*** Opening DATASET EXCERPTS ***

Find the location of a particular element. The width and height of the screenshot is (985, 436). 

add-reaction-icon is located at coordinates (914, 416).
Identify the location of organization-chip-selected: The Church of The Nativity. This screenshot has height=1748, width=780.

*** Closing DATASET EXCERPTS ***
*** Opening DATASET EXCERPTS ***

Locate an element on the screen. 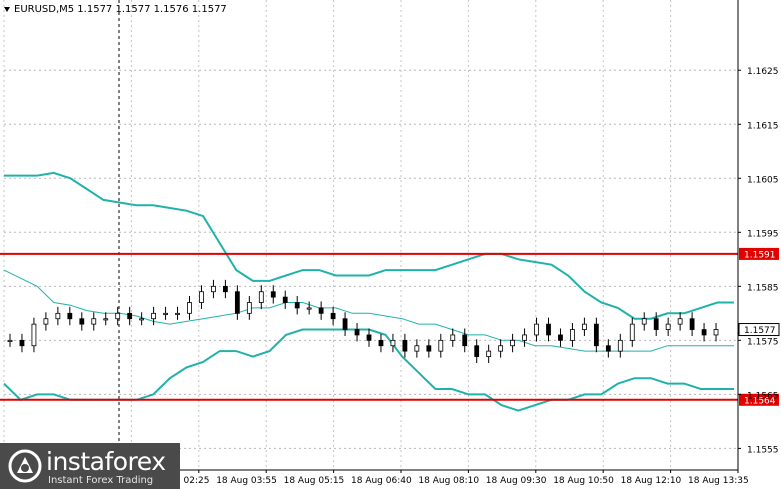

*** Closing DATASET EXCERPTS ***
*** Opening DATASET EXCERPTS ***

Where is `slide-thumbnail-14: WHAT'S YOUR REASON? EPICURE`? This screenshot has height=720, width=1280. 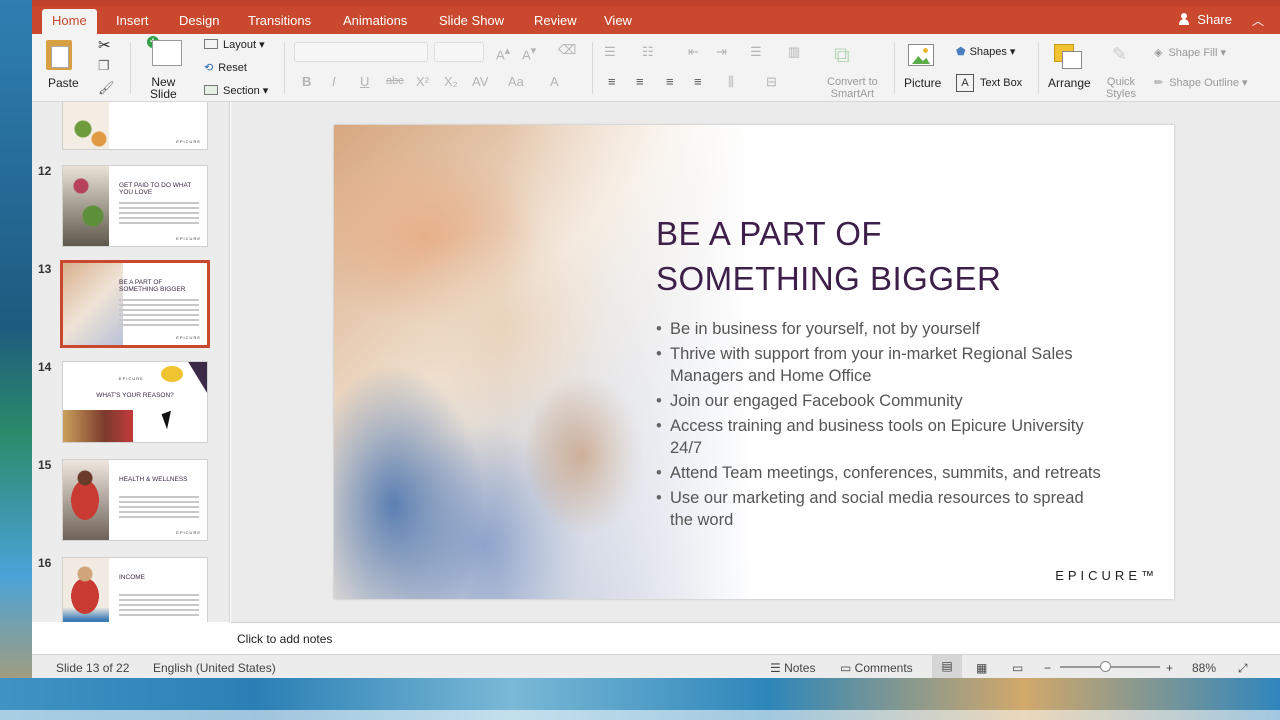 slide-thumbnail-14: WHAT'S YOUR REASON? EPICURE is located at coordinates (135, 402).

*** Closing DATASET EXCERPTS ***

### WHAT IS EXPECTED:
Output as a JSON list of strings, one string per line, every line from the one containing "Find the location" up to and including the one containing "Identify the location", leaving out blank lines.

### EXERCISE RESULT:
[
  "Find the location of a particular element. The width and height of the screenshot is (985, 436). ",
  "add-reaction-icon is located at coordinates (914, 416).",
  "Identify the location of organization-chip-selected: The Church of The Nativity. This screenshot has height=1748, width=780."
]